The Malahat First Nation was consulted about a carver who might fit the bill for accentuating the Island’s newest tourist facility with works reflective of the region’s rich Indigenous history. The discussion started and ended with Marston.
“It’s an honour for me to be able to be part of public projects like that,” said Marston. “I take the opportunity it gives our nations to talk about our history and who we are.”
Bailey started with the Skywalk project in November of 2018 and planning included meeting with Marston to talk about his work. Installations were done about three weeks prior to the Skywalk’s opening in July, with an unveiling the day before opening.
“It’s a long process of conversation getting to know him and him getting to know us,” said Bailey.
“We were very fortunate John aligned with us on so many things and he was a well-respected and well-known carver in the culture in the community. It was fortunate for us to build a relationship with him so quickly.”
Two pieces by Marston, with assistance from Moy Sutherland, grace the facility.
One is a canoe that hangs in the rafters of the cafe and gift shop. It’s a project Marston designed in 2006 and initially started in 2008. It was about 60 per cent complete.
“Other projects came along and the canoe sat in the back and I worked on it here and there,” said Marston.
Finishing it worked out perfectly as part of his commitment to the Skywalk.
Concepts were submitted for the main carving to be placed outside the ticket booth before one was eventually chosen.
“We did three different concepts and that one really seemed to match up with what Malahat First Nations was hoping for with history and the importance of canoe culture,” said Marston.
Called The Thundering Prow, it’s a remarkable work of art and requires a close look to see the different components of the thunderbird, the canoe and salmon interconnected within one old-growth piece of wood from Nitinat.
“Fortunately, I had planned it out from the beginning and it went smoothly, but it was a huge amount of work,” added Marston.
“We gave him complete artistic freedom,” noted Bailey. “We didn’t have a pre-determined idea of what that sculpture was going to look like. We were so pleased with how it turned out.”
“It’s an important thing for us as First Nations to talk to the general public that we’ve been here thousands of years,” explained Marston.
“I think it’s really important to have that thunderbird and canoe that’s held so sacred by Malahat. It represents the thunderbird’s home. It’s also part of honouring our history.
“Canoes are such a big part of our culture.
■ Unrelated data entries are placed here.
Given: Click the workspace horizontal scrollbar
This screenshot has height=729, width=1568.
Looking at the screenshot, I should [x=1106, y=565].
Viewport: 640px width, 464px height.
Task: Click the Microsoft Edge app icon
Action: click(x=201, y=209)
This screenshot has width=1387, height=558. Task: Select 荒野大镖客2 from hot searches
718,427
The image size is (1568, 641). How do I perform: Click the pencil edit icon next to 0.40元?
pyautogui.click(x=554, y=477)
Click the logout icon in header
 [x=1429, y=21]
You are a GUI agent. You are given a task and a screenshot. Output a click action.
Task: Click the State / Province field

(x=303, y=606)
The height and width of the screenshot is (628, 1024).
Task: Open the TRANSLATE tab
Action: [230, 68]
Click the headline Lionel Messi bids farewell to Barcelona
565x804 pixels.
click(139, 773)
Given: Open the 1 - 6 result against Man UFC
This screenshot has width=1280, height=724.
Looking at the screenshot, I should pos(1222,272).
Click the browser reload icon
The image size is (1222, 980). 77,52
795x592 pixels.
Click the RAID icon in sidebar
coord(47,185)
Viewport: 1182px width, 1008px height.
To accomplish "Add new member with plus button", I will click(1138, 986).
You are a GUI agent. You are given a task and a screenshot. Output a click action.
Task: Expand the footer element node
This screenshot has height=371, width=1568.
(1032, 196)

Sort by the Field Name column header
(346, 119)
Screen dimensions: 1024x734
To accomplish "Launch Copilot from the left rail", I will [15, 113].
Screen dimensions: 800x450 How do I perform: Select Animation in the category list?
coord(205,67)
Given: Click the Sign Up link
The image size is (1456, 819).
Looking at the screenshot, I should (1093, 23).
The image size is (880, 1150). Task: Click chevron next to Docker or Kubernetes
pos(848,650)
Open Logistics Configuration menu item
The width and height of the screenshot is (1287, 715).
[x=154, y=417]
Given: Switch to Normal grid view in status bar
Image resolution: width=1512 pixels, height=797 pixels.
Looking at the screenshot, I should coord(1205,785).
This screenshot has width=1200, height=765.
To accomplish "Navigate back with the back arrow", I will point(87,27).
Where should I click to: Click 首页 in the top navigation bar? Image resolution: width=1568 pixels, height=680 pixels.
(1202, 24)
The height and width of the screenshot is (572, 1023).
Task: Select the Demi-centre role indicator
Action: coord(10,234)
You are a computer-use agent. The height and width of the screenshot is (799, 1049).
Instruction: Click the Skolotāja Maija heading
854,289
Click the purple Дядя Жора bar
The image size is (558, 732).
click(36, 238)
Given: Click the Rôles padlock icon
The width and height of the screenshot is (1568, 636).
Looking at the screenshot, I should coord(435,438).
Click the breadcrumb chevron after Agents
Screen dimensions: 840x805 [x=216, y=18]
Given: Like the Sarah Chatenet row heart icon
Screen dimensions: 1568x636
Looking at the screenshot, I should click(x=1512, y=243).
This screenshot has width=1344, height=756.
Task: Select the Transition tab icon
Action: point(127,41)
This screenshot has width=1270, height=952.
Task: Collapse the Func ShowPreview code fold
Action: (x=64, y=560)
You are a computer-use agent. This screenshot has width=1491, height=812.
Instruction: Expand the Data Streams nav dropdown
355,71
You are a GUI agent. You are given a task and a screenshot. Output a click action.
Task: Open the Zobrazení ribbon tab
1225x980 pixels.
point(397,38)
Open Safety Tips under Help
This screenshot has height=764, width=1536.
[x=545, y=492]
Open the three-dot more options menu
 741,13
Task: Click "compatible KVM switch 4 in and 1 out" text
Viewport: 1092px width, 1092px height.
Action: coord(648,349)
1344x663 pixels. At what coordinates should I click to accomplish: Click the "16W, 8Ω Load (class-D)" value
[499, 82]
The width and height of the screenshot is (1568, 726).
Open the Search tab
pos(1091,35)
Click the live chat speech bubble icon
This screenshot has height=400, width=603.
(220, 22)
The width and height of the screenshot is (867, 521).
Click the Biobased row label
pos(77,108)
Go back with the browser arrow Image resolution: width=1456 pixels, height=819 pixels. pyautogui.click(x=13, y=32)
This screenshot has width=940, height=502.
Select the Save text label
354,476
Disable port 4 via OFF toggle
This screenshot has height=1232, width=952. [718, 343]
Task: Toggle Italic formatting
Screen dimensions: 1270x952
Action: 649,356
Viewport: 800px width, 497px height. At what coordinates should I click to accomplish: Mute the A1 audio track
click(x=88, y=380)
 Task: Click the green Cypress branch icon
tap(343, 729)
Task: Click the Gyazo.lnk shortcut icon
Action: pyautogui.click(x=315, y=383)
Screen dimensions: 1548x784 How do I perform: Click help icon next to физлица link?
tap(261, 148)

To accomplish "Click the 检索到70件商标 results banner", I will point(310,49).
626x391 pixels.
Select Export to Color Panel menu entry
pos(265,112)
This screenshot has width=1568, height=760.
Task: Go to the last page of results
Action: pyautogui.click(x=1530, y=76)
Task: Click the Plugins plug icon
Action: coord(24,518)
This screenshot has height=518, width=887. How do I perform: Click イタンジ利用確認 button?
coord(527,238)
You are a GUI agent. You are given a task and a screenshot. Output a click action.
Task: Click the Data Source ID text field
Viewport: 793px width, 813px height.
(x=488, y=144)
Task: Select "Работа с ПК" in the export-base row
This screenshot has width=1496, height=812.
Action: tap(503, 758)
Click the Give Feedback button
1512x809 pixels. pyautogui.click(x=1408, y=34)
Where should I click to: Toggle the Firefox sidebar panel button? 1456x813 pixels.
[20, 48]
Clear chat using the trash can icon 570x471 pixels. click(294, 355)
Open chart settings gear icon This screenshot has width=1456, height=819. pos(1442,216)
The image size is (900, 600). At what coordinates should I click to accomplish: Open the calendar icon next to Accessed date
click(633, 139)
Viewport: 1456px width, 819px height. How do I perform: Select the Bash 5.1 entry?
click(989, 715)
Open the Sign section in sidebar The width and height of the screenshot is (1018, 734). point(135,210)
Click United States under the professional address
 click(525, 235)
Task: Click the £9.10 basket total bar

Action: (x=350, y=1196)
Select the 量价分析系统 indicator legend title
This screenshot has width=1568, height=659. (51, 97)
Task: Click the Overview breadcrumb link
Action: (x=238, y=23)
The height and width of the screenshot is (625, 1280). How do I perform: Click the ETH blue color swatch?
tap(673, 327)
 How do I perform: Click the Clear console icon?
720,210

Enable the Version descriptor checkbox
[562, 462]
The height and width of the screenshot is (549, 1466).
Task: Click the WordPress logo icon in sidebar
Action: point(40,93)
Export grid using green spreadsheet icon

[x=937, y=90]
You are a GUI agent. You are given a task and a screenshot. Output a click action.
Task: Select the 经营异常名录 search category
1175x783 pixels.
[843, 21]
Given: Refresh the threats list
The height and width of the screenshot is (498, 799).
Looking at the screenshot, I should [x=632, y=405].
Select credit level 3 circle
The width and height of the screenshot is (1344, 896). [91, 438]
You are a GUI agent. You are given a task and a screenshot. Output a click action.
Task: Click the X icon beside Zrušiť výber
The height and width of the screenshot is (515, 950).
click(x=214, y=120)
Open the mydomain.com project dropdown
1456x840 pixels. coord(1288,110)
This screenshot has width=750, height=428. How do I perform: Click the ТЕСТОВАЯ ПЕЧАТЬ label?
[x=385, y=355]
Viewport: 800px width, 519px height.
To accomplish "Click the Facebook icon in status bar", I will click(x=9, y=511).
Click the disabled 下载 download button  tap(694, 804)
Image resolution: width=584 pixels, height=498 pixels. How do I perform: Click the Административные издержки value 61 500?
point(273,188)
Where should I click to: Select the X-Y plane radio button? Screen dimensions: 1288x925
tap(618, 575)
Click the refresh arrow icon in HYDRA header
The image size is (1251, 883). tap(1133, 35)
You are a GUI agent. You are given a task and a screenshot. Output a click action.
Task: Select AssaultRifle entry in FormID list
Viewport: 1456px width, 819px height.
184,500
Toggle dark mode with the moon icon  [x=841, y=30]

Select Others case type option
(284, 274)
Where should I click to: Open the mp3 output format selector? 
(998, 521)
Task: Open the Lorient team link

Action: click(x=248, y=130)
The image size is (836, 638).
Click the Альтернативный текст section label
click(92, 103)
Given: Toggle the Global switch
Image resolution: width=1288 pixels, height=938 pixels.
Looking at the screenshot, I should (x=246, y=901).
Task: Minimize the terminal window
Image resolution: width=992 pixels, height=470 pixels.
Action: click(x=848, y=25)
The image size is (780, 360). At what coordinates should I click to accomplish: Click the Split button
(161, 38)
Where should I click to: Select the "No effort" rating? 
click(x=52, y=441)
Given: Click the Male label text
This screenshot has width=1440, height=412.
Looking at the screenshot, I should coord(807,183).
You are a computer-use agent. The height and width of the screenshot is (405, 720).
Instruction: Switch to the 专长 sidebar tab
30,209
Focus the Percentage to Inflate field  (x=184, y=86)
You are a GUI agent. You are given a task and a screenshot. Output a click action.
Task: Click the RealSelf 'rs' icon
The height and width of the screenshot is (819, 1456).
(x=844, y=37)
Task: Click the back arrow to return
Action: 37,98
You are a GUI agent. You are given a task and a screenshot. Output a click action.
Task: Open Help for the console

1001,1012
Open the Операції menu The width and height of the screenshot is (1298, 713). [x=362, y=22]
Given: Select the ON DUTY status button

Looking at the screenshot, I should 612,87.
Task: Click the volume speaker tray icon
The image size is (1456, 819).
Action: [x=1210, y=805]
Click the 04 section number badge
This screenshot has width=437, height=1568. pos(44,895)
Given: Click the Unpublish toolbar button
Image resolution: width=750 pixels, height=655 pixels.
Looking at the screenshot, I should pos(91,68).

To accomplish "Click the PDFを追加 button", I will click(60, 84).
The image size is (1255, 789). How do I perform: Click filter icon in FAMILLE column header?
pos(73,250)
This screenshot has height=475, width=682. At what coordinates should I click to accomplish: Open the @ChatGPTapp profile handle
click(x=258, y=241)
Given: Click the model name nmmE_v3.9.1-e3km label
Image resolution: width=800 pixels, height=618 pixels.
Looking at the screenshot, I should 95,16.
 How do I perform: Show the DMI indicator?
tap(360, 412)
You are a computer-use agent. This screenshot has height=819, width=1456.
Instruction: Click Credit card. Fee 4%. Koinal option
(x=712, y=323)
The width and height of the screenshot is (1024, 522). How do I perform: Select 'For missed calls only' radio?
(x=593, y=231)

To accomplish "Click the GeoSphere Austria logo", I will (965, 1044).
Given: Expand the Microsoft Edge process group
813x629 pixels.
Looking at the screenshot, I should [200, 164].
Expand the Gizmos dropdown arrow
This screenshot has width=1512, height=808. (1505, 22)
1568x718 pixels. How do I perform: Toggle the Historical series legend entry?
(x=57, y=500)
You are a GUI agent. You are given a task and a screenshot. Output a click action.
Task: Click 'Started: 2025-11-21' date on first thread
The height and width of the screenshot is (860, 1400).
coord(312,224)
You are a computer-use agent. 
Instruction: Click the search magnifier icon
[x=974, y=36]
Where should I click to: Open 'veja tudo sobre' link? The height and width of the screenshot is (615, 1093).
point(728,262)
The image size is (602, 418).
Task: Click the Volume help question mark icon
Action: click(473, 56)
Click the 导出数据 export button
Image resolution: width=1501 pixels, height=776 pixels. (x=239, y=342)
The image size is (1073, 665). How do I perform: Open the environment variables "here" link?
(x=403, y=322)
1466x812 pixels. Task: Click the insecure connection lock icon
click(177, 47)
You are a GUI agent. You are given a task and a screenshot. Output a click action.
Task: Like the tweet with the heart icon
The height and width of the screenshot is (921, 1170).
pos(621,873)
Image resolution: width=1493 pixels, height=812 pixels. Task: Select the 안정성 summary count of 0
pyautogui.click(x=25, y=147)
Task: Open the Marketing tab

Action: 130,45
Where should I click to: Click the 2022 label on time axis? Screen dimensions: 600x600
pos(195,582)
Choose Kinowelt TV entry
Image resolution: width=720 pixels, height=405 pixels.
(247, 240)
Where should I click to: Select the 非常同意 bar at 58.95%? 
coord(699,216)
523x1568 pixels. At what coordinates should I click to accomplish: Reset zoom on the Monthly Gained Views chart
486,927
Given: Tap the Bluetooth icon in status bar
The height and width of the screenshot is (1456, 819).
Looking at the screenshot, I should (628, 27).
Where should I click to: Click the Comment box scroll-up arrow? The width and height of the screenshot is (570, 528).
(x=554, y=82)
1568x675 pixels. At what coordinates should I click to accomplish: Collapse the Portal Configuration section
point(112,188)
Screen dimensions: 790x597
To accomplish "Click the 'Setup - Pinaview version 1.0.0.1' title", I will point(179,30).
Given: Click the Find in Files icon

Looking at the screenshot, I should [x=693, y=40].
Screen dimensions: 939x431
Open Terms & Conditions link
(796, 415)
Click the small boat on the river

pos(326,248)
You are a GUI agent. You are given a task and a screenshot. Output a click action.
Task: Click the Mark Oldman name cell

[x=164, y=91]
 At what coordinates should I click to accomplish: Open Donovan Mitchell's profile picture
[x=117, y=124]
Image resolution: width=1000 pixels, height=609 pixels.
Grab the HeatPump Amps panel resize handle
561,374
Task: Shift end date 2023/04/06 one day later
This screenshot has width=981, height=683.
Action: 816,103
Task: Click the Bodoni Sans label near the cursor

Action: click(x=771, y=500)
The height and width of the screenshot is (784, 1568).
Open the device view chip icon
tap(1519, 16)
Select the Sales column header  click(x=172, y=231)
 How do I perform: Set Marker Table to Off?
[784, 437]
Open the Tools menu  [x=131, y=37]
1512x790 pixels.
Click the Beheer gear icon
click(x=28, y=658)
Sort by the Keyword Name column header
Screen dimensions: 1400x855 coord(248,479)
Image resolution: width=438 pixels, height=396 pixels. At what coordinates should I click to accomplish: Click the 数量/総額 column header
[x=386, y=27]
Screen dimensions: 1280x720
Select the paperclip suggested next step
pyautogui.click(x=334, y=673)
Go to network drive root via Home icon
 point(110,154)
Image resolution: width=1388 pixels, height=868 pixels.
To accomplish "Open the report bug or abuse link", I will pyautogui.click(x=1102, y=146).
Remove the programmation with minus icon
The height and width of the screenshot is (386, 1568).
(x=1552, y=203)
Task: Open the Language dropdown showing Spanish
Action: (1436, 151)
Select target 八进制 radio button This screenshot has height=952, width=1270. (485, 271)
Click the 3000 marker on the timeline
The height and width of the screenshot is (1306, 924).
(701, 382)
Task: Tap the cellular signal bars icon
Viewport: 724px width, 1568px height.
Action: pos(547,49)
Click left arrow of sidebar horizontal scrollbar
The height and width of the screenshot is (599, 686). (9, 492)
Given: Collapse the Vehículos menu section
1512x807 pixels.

It was interesting to work with the idea of canoe and sculpture.”
Marston was there on the opening day of the Skywalk with his family and it was a proud moment to see his work displayed so prominently.
Passholders feel a strong connection to be shared.
“It’s also something they want to be proud of to bring friends and family,” noted Bailey.
The Malahat Skywalk features a 600 metre elevated TreeWalk with interpretive features throughout, leading to a 32 m tall spiral tower with views from a 360 degree lookout and a return via the Nature Trail at ground level through the forest as conditions allow.
As the Skywalk continues to evolve as a cultural and tourist destination, visitors can expect more additions to the attraction.
“We’ve talked about engaging with younger carvers in the future and bringing out other pieces,” said Bailey.
“For us, our vision has been to be a nature-based experience. A fundamental piece of that is sharing the Indigenous experience. They’re a fundamental piece of where we come from and where we’re going in the future.”